How does it help to keep my data safe?

Mayastor's storage engine, or "nexus" as we term it, provides synchronous mirroring functionality to enhance the durability of data at rest within whatever physical persistence layer is in use. When volumes are provisioned which are configured for replication (a user can control the count of active replicas which should be maintained, on a per StorageClass basis), write I/O operations issued by an application to that volume are 'amplified' by the nexus and sent to all active replicas. Only if every replica completes the write successfully on its own underlying block device will the I/O completion be acknowledged. Otherwise, the I/O is failed and must be tried by the caller. If a replica is determined to have faulted (I/O cannot be serviced within the configured timeout period, or not without error), the control plane will automatically take corrective action and remove it from the volume. If spare capacity is available within another Mayastor pool, a new replica will be created as a replacement and automatically brought into syncrhonisation with the existing replicas. The data path for a replicated volume is described in more detail here

How is it configured?

This Mayastor documentation contains sections which are focused on initial, 'quickstart' deployment scenarios, including the correct configuration of underlying hardware and software, and of Mayastor features such as "Storage Nodes" (MSNs) and "Disk Pools" (MSPs). Information describing tuning for the optimisation of performance is also provided.
MayaData provides resources which can automatate both these types of configuration tasks. These include the "automation playground" project, which uses Terraform and Ansible, is pluggable and extensible, and is able to deploy both FIO based benchmarking and other workloads for initial "first sighting" deployments.

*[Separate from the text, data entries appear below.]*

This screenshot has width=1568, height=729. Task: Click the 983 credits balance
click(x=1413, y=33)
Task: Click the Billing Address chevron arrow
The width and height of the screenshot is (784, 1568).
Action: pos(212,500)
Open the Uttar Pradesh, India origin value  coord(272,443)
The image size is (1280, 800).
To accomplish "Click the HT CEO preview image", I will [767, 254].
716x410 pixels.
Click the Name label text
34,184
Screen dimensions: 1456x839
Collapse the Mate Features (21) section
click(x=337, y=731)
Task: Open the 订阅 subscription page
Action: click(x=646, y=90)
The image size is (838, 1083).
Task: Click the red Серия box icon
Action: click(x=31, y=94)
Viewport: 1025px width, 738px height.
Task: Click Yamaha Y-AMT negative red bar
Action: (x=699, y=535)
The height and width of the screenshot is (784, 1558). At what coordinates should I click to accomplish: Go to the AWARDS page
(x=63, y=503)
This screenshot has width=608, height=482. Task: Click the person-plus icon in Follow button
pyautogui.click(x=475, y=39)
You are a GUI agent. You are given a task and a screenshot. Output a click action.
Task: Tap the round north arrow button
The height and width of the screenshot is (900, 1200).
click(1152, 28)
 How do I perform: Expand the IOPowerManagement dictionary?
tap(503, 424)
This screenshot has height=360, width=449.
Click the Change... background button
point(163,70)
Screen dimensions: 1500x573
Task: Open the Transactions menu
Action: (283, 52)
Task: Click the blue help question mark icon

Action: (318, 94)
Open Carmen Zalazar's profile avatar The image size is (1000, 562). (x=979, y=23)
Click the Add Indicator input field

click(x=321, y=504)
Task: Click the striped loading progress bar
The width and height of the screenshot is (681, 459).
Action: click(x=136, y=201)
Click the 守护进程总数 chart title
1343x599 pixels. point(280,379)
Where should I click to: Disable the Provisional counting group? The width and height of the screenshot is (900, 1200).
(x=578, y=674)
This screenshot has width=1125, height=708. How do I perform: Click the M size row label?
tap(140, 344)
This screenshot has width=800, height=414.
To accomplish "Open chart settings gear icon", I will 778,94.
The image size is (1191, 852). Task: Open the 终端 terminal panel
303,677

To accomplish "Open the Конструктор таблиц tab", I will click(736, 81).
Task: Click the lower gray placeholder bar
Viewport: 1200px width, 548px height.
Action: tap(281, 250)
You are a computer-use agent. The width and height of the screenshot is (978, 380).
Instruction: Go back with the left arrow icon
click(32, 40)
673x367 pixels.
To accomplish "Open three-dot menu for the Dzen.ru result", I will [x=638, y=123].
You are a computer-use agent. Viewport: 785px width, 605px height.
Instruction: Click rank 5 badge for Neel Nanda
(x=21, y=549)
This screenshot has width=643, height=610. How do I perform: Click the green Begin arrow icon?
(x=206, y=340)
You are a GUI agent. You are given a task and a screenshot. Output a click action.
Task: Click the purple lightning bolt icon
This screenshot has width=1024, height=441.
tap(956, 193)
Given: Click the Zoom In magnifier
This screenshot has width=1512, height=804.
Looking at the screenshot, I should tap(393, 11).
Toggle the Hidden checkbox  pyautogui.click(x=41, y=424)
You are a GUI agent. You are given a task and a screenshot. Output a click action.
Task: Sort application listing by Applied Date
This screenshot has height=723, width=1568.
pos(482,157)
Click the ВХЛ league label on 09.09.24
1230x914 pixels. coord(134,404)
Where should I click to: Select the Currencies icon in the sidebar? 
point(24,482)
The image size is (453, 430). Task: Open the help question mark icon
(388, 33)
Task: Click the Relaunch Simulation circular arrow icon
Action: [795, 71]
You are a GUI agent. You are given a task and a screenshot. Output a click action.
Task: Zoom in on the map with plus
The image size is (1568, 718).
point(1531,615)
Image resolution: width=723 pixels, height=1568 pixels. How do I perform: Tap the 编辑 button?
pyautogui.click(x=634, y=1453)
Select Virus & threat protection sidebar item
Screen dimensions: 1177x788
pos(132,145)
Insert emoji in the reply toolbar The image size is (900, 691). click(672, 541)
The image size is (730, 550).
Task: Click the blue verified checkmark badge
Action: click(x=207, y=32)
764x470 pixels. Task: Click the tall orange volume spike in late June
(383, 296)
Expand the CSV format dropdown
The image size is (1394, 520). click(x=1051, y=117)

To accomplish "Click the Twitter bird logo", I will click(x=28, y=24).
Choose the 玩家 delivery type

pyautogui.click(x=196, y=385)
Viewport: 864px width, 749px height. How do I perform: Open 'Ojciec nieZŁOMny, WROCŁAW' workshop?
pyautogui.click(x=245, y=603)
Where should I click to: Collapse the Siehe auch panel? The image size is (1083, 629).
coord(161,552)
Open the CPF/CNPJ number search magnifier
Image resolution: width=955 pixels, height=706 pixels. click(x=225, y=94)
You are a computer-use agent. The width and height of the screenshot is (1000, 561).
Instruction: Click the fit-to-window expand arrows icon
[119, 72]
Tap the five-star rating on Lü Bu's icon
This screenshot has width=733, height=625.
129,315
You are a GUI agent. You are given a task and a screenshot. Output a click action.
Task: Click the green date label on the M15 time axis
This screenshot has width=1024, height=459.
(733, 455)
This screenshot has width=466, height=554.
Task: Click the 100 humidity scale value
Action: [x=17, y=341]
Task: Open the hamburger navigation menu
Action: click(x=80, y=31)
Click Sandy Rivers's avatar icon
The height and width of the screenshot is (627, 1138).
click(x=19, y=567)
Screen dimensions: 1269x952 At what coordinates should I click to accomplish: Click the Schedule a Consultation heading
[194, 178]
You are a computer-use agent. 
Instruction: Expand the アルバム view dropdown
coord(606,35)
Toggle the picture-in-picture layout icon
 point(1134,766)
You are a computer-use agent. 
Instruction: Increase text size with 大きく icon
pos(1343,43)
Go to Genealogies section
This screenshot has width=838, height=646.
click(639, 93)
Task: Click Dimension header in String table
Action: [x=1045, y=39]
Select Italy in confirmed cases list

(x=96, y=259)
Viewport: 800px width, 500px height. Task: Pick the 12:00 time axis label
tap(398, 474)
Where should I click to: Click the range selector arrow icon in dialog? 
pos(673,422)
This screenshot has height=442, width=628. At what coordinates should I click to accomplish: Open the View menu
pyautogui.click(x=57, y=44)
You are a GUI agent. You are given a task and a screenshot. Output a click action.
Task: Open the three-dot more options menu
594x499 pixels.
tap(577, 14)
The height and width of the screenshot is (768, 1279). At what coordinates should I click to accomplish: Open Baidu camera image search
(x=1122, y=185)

What is the basis for its performance claims? Has it been benchmarked?

Mayastor has been built to leverage the performance potential of contemporary, high-end, solid state storage devices as a foremost design consideration. For this reason, the I/O path is predicated on NVMe, a transport which is both highly CPU efficient and which demonstrates highly linear resource scaling. The data path runs entirely within user space, also contributing efficiency gains as syscalls are avoided, and is both interrupt and lock free.
MayaData has performed its own benchmarking tests in collaboration with Intel, using latest generation Intel P5800X Optane devices "The World's Fastest Data Centre SSD". In those tests it was determined that, on average, across a range of read/write ratios and both with and without synchronous mirroring enabled, the overhead imposed by the Mayastor I/O path was well under 10% (in fact, much closer to 6%).
Further information regarding the testing performed may be found here

What is the on-disk format used by Disk Pools? Is it also open source?

Mayastor makes use of parts of the open source Storage Performance Development Kit (SPDK) project, contributed by Intel. Currently, and for the anticipated General Availability (GA) release, Mayastor's Storage Pools use the SPDK's Blobstore structure as their on-disk persistence layer. Blobstore structures and layout are documented.
Since the replicas (data copies) of Mayastor volumes are held entirely within Blobstores, it is not possible to directly access the data held on Disk Pool block devices from outside of Mayastor. Equally, Mayastor cannot directly 'import' and use existing volumes which aren't of Mayastor origin. MayaData is considering alternative options for the persistence layer which may support such data migration goals but any such contribution will not be part of the currently planned GA release.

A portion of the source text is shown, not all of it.